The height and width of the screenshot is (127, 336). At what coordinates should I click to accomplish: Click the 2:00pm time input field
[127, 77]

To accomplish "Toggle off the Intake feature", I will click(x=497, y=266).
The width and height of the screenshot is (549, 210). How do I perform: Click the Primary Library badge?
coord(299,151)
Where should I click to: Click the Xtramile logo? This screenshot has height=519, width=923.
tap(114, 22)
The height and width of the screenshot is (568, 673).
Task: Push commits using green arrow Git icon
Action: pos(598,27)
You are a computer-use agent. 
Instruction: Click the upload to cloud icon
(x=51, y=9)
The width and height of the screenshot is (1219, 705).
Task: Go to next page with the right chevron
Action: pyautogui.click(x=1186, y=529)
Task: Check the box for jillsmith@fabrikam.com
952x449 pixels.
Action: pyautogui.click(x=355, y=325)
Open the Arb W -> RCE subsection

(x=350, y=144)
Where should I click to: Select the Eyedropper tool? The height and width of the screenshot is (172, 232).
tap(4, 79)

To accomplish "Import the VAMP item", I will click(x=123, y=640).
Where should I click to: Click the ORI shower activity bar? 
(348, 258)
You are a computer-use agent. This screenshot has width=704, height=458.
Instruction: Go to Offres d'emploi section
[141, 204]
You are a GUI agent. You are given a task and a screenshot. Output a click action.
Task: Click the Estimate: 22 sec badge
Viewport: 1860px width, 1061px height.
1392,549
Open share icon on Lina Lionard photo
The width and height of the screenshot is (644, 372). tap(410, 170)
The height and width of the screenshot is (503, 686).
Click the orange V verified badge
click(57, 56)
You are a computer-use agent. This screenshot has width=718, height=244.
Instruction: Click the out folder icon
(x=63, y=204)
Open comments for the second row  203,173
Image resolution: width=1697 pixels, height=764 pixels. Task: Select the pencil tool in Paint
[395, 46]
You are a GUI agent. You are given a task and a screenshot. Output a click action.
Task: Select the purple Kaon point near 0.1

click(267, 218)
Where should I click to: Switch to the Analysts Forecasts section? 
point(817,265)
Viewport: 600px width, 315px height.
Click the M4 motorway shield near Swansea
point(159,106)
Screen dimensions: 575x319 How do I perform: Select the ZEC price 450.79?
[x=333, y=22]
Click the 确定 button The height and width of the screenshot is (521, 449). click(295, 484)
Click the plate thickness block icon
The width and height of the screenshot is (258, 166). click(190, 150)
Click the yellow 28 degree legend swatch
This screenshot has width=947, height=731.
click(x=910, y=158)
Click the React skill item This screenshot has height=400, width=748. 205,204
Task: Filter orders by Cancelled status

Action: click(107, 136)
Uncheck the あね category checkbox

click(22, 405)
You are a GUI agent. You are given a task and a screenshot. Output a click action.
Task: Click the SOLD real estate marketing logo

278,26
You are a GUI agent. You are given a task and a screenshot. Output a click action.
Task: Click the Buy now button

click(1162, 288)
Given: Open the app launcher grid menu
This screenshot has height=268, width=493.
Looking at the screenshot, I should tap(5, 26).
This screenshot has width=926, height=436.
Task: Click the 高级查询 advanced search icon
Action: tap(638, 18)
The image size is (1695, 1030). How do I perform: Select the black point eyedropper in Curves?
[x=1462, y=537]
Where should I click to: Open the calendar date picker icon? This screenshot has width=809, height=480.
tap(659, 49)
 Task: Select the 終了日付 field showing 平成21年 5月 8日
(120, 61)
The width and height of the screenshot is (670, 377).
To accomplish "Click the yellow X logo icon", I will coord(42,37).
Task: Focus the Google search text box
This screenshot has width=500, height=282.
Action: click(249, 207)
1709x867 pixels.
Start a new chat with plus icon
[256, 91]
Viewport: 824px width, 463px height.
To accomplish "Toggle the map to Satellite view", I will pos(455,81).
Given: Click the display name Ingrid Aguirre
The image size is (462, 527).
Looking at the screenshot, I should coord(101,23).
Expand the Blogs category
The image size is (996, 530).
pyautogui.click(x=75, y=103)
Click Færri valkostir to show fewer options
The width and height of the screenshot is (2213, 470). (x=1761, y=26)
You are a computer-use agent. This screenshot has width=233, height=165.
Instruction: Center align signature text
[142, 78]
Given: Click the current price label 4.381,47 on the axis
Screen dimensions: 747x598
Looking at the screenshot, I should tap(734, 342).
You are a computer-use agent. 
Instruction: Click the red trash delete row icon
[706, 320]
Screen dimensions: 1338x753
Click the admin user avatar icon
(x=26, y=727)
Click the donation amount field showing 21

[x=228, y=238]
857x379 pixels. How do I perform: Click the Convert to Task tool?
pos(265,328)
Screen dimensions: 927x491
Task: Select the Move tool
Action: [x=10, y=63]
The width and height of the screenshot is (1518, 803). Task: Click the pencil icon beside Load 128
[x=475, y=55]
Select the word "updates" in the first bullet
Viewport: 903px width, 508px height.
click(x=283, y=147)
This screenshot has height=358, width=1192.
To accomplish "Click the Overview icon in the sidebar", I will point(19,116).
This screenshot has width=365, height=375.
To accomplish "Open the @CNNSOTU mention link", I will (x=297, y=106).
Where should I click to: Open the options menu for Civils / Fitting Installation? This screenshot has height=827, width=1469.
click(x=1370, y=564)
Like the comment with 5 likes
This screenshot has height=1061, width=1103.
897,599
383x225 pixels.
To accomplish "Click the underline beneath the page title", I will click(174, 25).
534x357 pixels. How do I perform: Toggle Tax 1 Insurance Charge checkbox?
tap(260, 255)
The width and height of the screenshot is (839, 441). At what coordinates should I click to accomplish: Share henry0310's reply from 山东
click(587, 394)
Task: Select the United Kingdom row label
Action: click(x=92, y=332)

++++++++++

The task: Duplicate the lines above verbatim, from first to last.

Written response:
The height and width of the screenshot is (127, 336). At what coordinates should I click to accomplish: Click the 2:00pm time input field
[127, 77]

To accomplish "Toggle off the Intake feature", I will click(x=497, y=266).
The width and height of the screenshot is (549, 210). How do I perform: Click the Primary Library badge?
coord(299,151)
Where should I click to: Click the Xtramile logo? This screenshot has height=519, width=923.
tap(114, 22)
The height and width of the screenshot is (568, 673).
Task: Push commits using green arrow Git icon
Action: pos(598,27)
You are a computer-use agent. 
Instruction: Click the upload to cloud icon
(x=51, y=9)
The width and height of the screenshot is (1219, 705).
Task: Go to next page with the right chevron
Action: pyautogui.click(x=1186, y=529)
Task: Check the box for jillsmith@fabrikam.com
952x449 pixels.
Action: pyautogui.click(x=355, y=325)
Open the Arb W -> RCE subsection

(x=350, y=144)
Where should I click to: Select the Eyedropper tool? The height and width of the screenshot is (172, 232).
tap(4, 79)

To accomplish "Import the VAMP item", I will click(x=123, y=640).
Where should I click to: Click the ORI shower activity bar? 
(348, 258)
You are a computer-use agent. This screenshot has width=704, height=458.
Instruction: Go to Offres d'emploi section
[141, 204]
You are a GUI agent. You are given a task and a screenshot. Output a click action.
Task: Click the Estimate: 22 sec badge
Viewport: 1860px width, 1061px height.
1392,549
Open share icon on Lina Lionard photo
The width and height of the screenshot is (644, 372). tap(410, 170)
The height and width of the screenshot is (503, 686).
Click the orange V verified badge
click(57, 56)
You are a computer-use agent. This screenshot has width=718, height=244.
Instruction: Click the out folder icon
(x=63, y=204)
Open comments for the second row  203,173
Image resolution: width=1697 pixels, height=764 pixels. Task: Select the pencil tool in Paint
[395, 46]
You are a GUI agent. You are given a task and a screenshot. Output a click action.
Task: Select the purple Kaon point near 0.1

click(267, 218)
Where should I click to: Switch to the Analysts Forecasts section? 
point(817,265)
Viewport: 600px width, 315px height.
Click the M4 motorway shield near Swansea
point(159,106)
Screen dimensions: 575x319 How do I perform: Select the ZEC price 450.79?
[x=333, y=22]
Click the 确定 button The height and width of the screenshot is (521, 449). click(295, 484)
Click the plate thickness block icon
The width and height of the screenshot is (258, 166). click(190, 150)
Click the yellow 28 degree legend swatch
This screenshot has width=947, height=731.
click(x=910, y=158)
Click the React skill item This screenshot has height=400, width=748. 205,204
Task: Filter orders by Cancelled status

Action: click(107, 136)
Uncheck the あね category checkbox

click(22, 405)
You are a GUI agent. You are given a task and a screenshot. Output a click action.
Task: Click the SOLD real estate marketing logo

278,26
You are a GUI agent. You are given a task and a screenshot. Output a click action.
Task: Click the Buy now button

click(1162, 288)
Given: Open the app launcher grid menu
This screenshot has height=268, width=493.
Looking at the screenshot, I should tap(5, 26).
This screenshot has width=926, height=436.
Task: Click the 高级查询 advanced search icon
Action: tap(638, 18)
The image size is (1695, 1030). How do I perform: Select the black point eyedropper in Curves?
[x=1462, y=537]
Where should I click to: Open the calendar date picker icon? This screenshot has width=809, height=480.
tap(659, 49)
 Task: Select the 終了日付 field showing 平成21年 5月 8日
(120, 61)
The width and height of the screenshot is (670, 377).
To accomplish "Click the yellow X logo icon", I will coord(42,37).
Task: Focus the Google search text box
This screenshot has width=500, height=282.
Action: click(249, 207)
1709x867 pixels.
Start a new chat with plus icon
[256, 91]
Viewport: 824px width, 463px height.
To accomplish "Toggle the map to Satellite view", I will pos(455,81).
Given: Click the display name Ingrid Aguirre
The image size is (462, 527).
Looking at the screenshot, I should coord(101,23).
Expand the Blogs category
The image size is (996, 530).
pyautogui.click(x=75, y=103)
Click Færri valkostir to show fewer options
The width and height of the screenshot is (2213, 470). (x=1761, y=26)
You are a computer-use agent. This screenshot has width=233, height=165.
Instruction: Center align signature text
[142, 78]
Given: Click the current price label 4.381,47 on the axis
Screen dimensions: 747x598
Looking at the screenshot, I should tap(734, 342).
You are a computer-use agent. 
Instruction: Click the red trash delete row icon
[706, 320]
Screen dimensions: 1338x753
Click the admin user avatar icon
(x=26, y=727)
Click the donation amount field showing 21

[x=228, y=238]
857x379 pixels. How do I perform: Click the Convert to Task tool?
pos(265,328)
Screen dimensions: 927x491
Task: Select the Move tool
Action: [x=10, y=63]
The width and height of the screenshot is (1518, 803). Task: Click the pencil icon beside Load 128
[x=475, y=55]
Select the word "updates" in the first bullet
Viewport: 903px width, 508px height.
click(x=283, y=147)
This screenshot has height=358, width=1192.
To accomplish "Click the Overview icon in the sidebar", I will point(19,116).
This screenshot has width=365, height=375.
To accomplish "Open the @CNNSOTU mention link", I will (x=297, y=106).
Where should I click to: Open the options menu for Civils / Fitting Installation? This screenshot has height=827, width=1469.
click(x=1370, y=564)
Like the comment with 5 likes
This screenshot has height=1061, width=1103.
897,599
383x225 pixels.
To accomplish "Click the underline beneath the page title", I will click(174, 25).
534x357 pixels. How do I perform: Toggle Tax 1 Insurance Charge checkbox?
tap(260, 255)
The width and height of the screenshot is (839, 441). At what coordinates should I click to accomplish: Share henry0310's reply from 山东
click(587, 394)
Task: Select the United Kingdom row label
Action: click(x=92, y=332)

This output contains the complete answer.